**Given instruction**
Lay out the material as a Markdown table with the columns Row and Text, starting at the line containing "1568x782 pixels." and ending at the line containing "Action: point(627,32)". Give each line its own numbered row and leave out blank lines.

**Available records**
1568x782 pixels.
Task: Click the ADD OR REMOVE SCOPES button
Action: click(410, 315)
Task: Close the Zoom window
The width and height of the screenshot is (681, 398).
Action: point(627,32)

--

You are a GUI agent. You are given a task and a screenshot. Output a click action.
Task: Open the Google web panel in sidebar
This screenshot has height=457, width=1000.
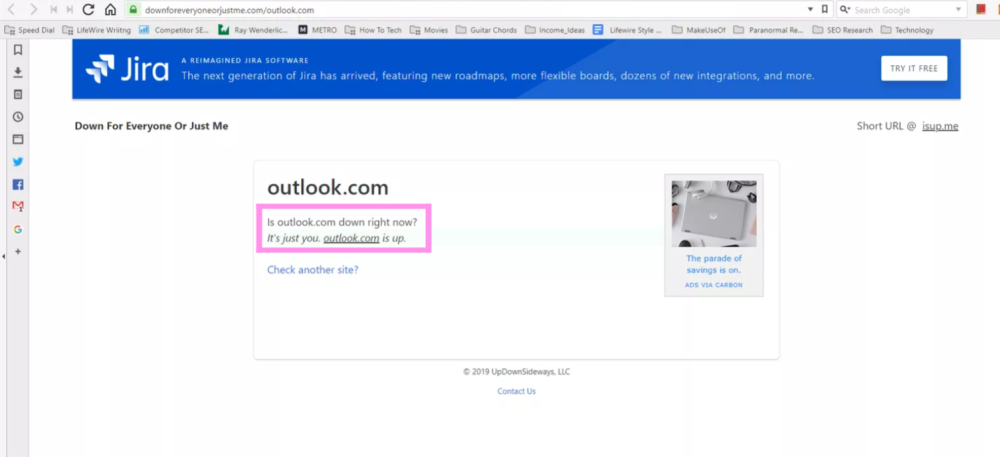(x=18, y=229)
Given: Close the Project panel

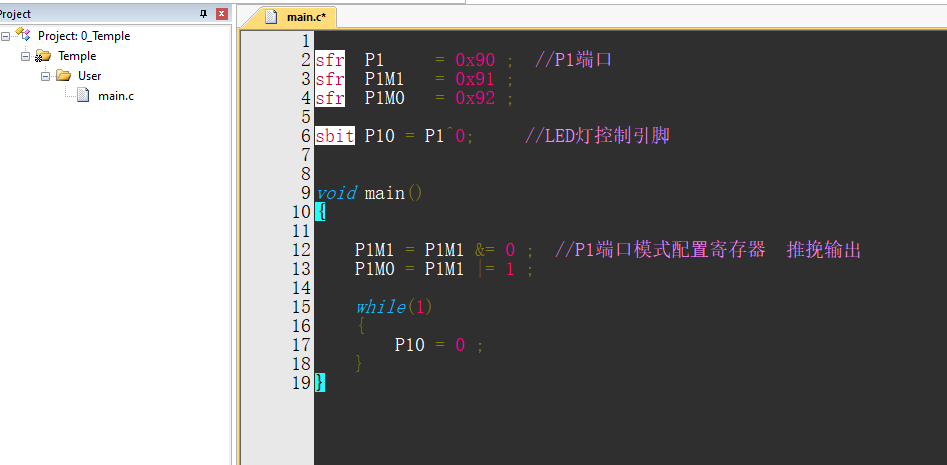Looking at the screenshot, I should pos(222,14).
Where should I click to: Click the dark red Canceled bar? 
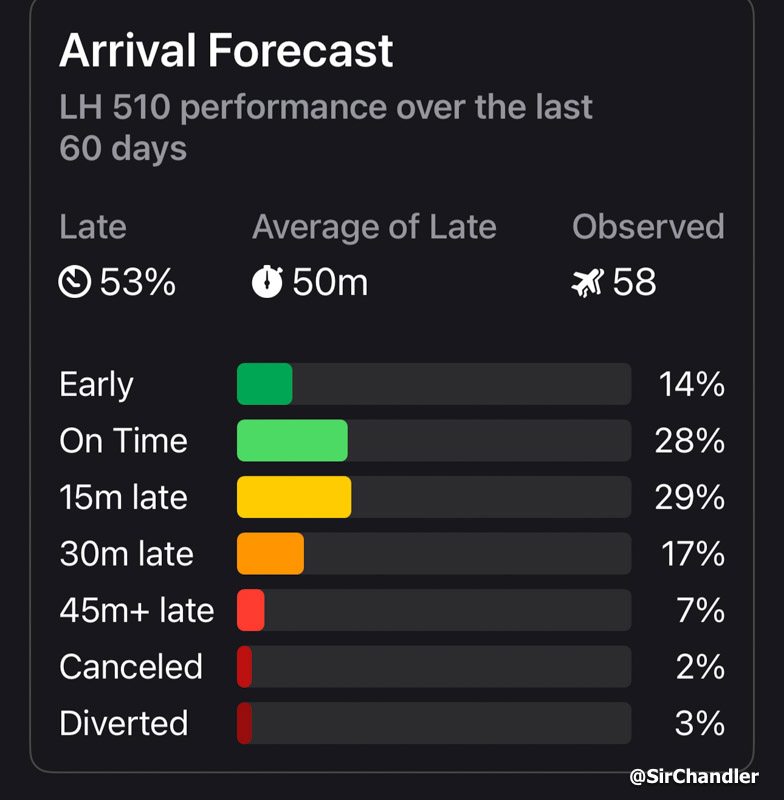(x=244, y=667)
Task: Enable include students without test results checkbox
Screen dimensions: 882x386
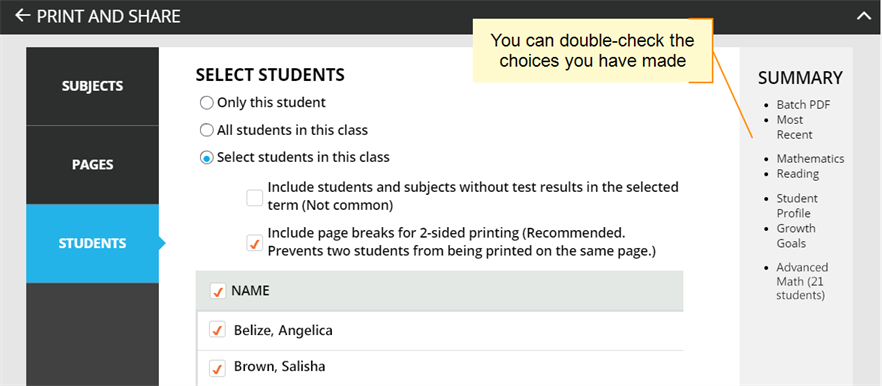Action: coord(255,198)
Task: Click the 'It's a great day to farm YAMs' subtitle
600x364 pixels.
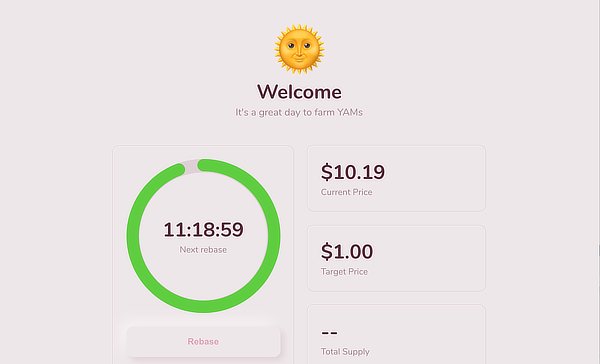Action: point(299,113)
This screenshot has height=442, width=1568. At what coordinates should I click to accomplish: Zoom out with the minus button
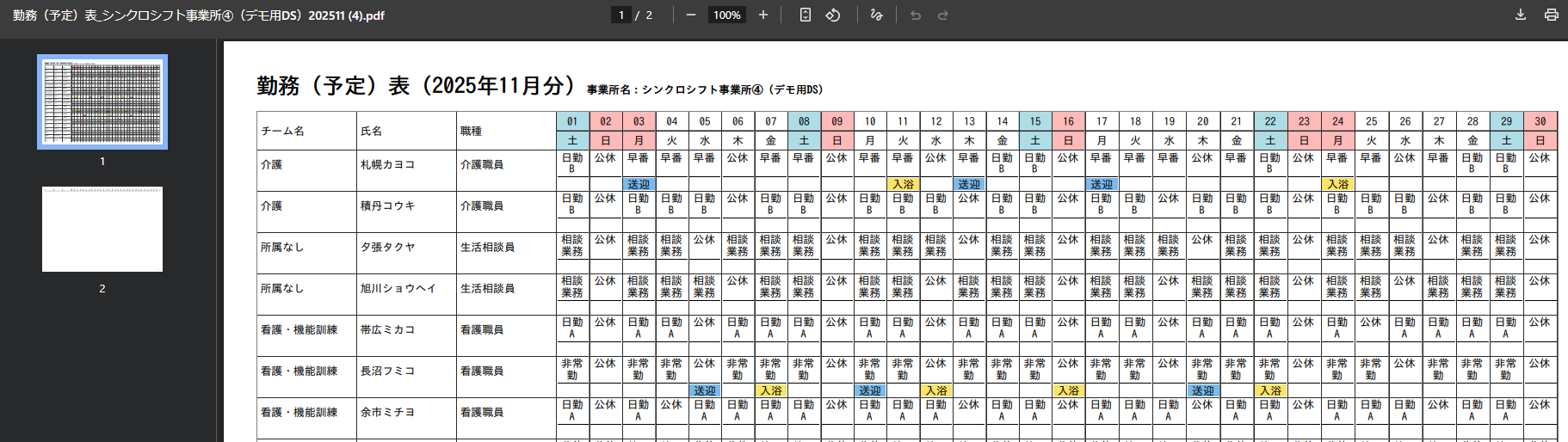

* * *

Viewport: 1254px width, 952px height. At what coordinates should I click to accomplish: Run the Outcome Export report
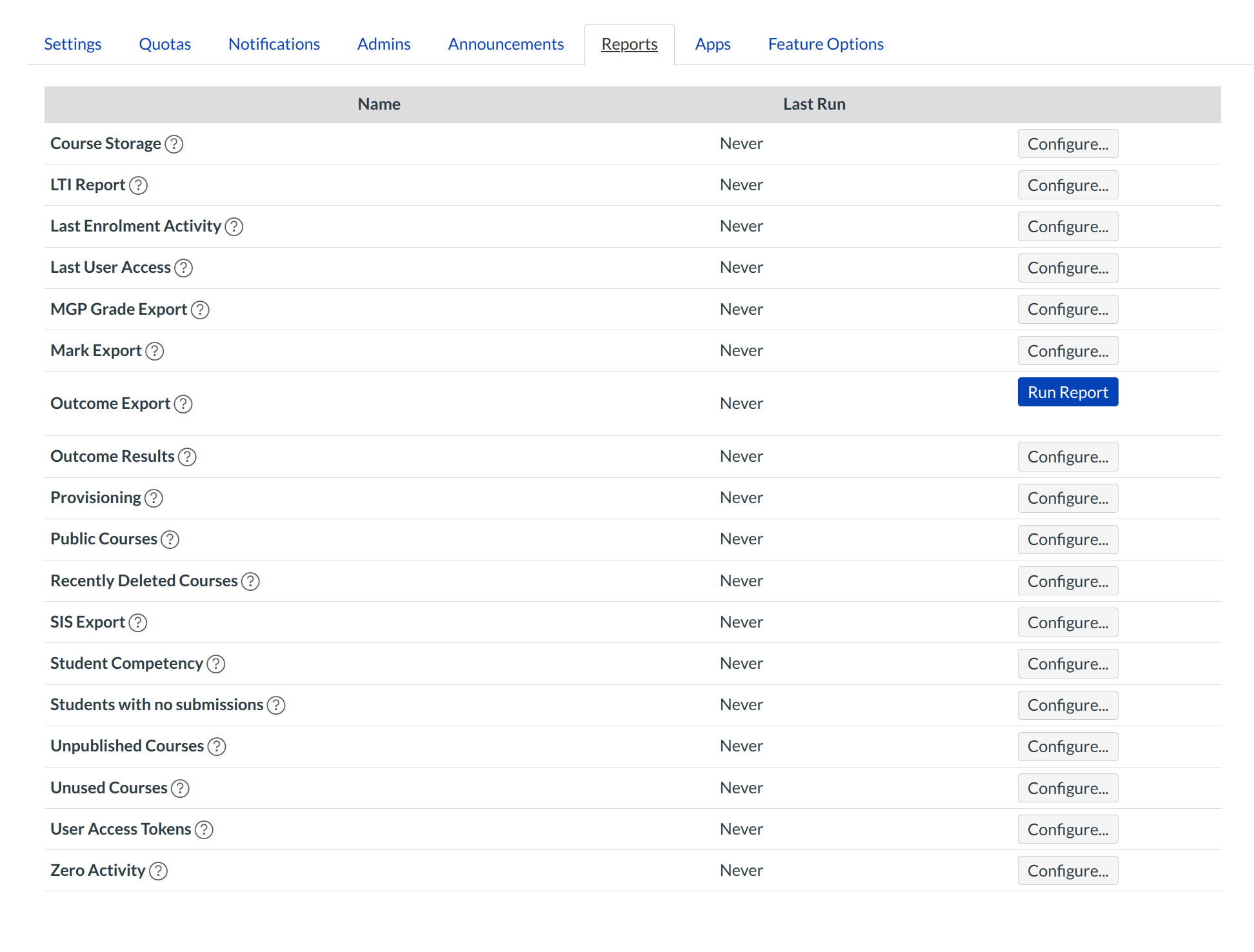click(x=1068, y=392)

**Answer to the task**
| Row | Text |
|---|---|
| 1 | 1568x782 pixels. |
| 2 | Task: Click the ADD OR REMOVE SCOPES button |
| 3 | Action: click(410, 315) |
| 4 | Task: Close the Zoom window |
| 5 | The width and height of the screenshot is (681, 398). |
| 6 | Action: point(627,32) |